> [TO DO]:
Exactly as they appear below, repeat the lines from the one with "You are a GUI" through the one with "Image resolution: width=1735". Drop every picture.

(Dataset records)
--- START ---

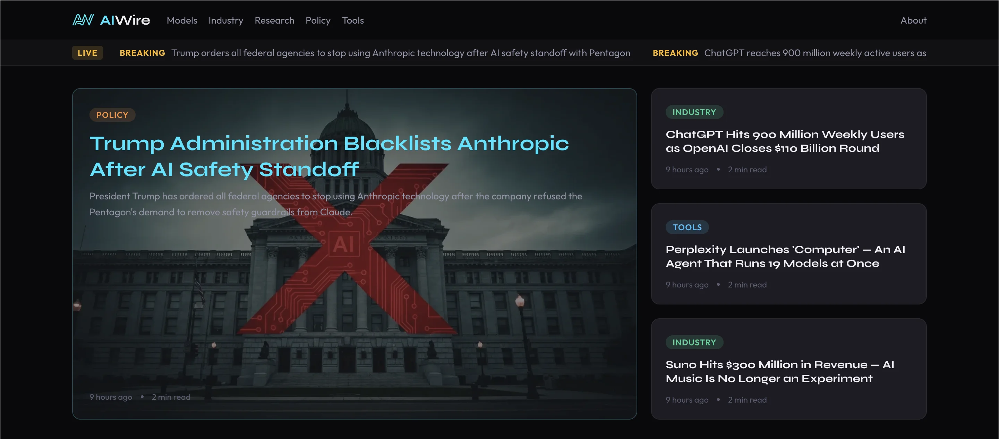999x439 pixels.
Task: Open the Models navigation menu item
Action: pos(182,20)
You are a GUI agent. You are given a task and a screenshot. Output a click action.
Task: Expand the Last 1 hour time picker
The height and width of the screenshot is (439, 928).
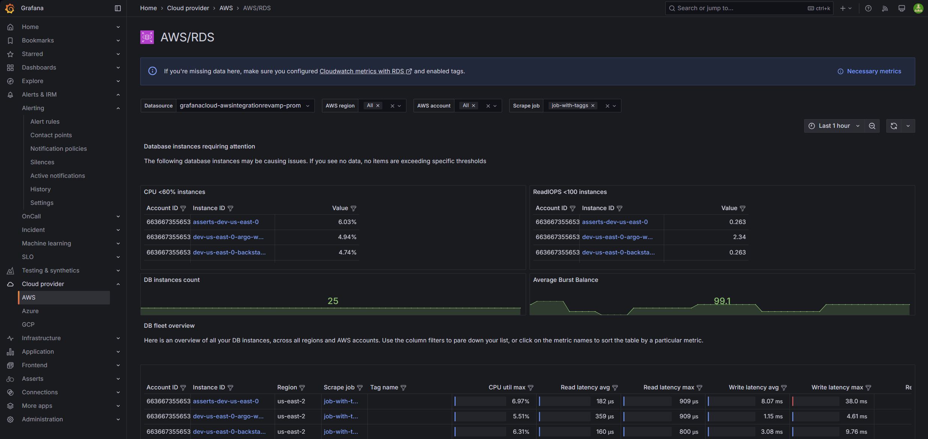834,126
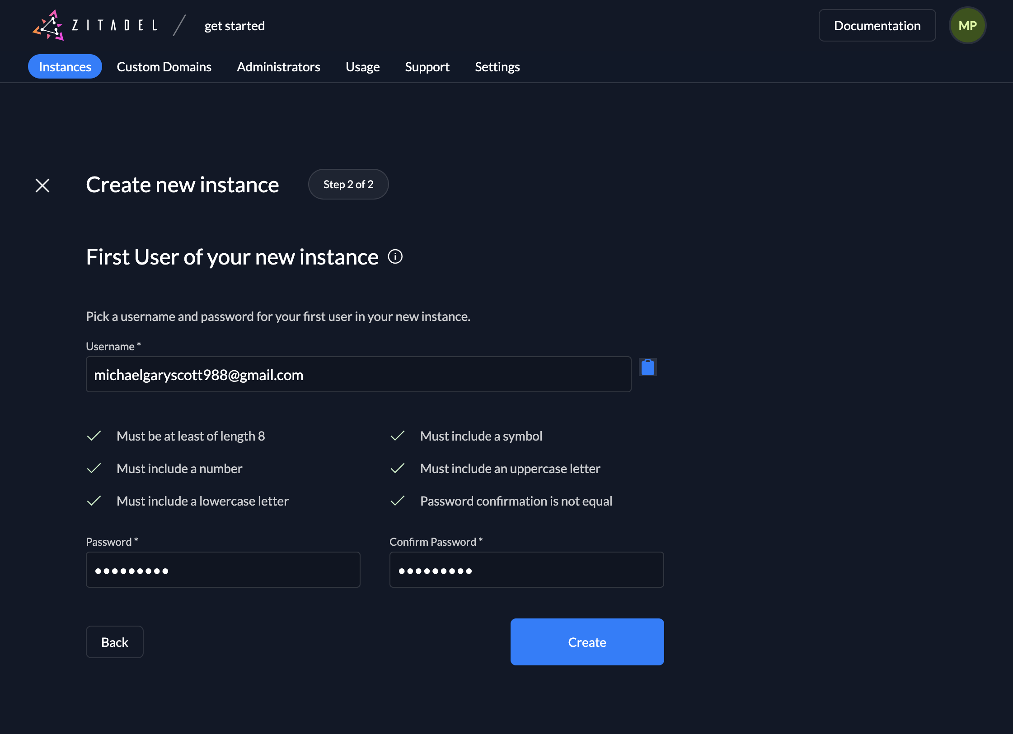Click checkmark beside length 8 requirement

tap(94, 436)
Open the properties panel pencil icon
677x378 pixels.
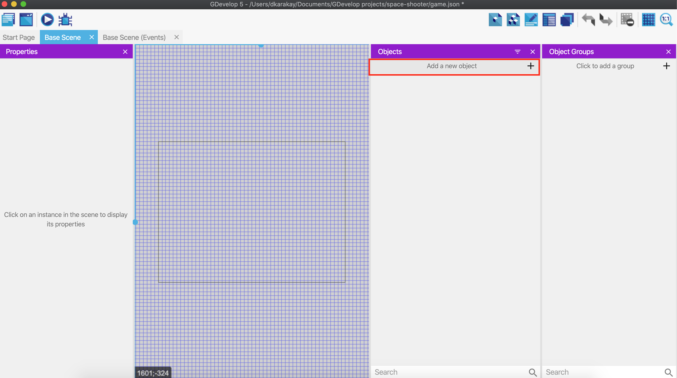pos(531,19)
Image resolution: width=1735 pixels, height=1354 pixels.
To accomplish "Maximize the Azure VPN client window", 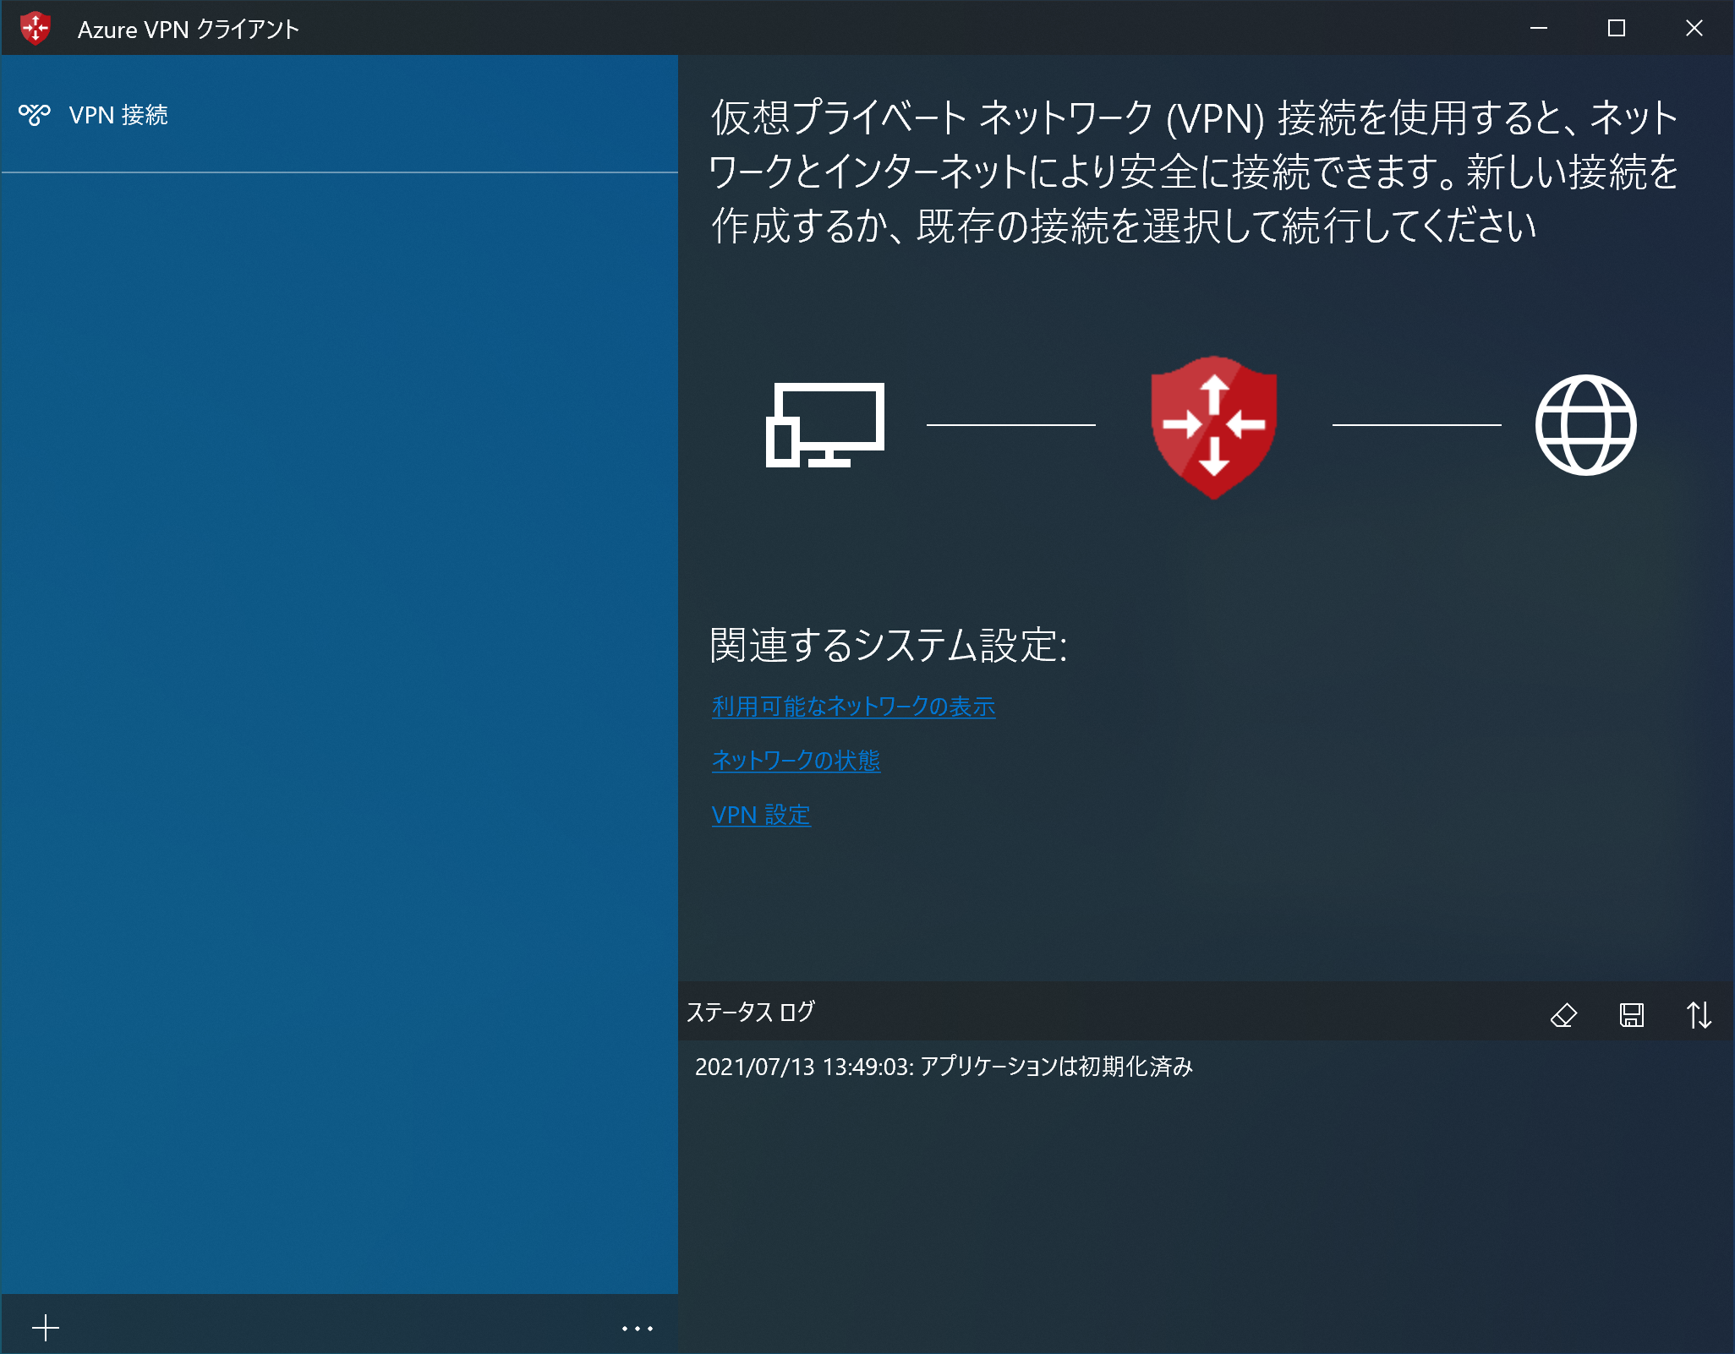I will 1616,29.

--- END ---

> [SOLUTION TO THIS PROBLEM]:
You are a GUI agent. You are given a task and a screenshot. Output a click action.
Task: Expand the Last 1 hour time picker
The height and width of the screenshot is (439, 928).
834,126
Click checkmark beside length 8 requirement

tap(94, 436)
Open the properties panel pencil icon
677x378 pixels.
pos(531,19)
Image resolution: width=1735 pixels, height=1354 pixels.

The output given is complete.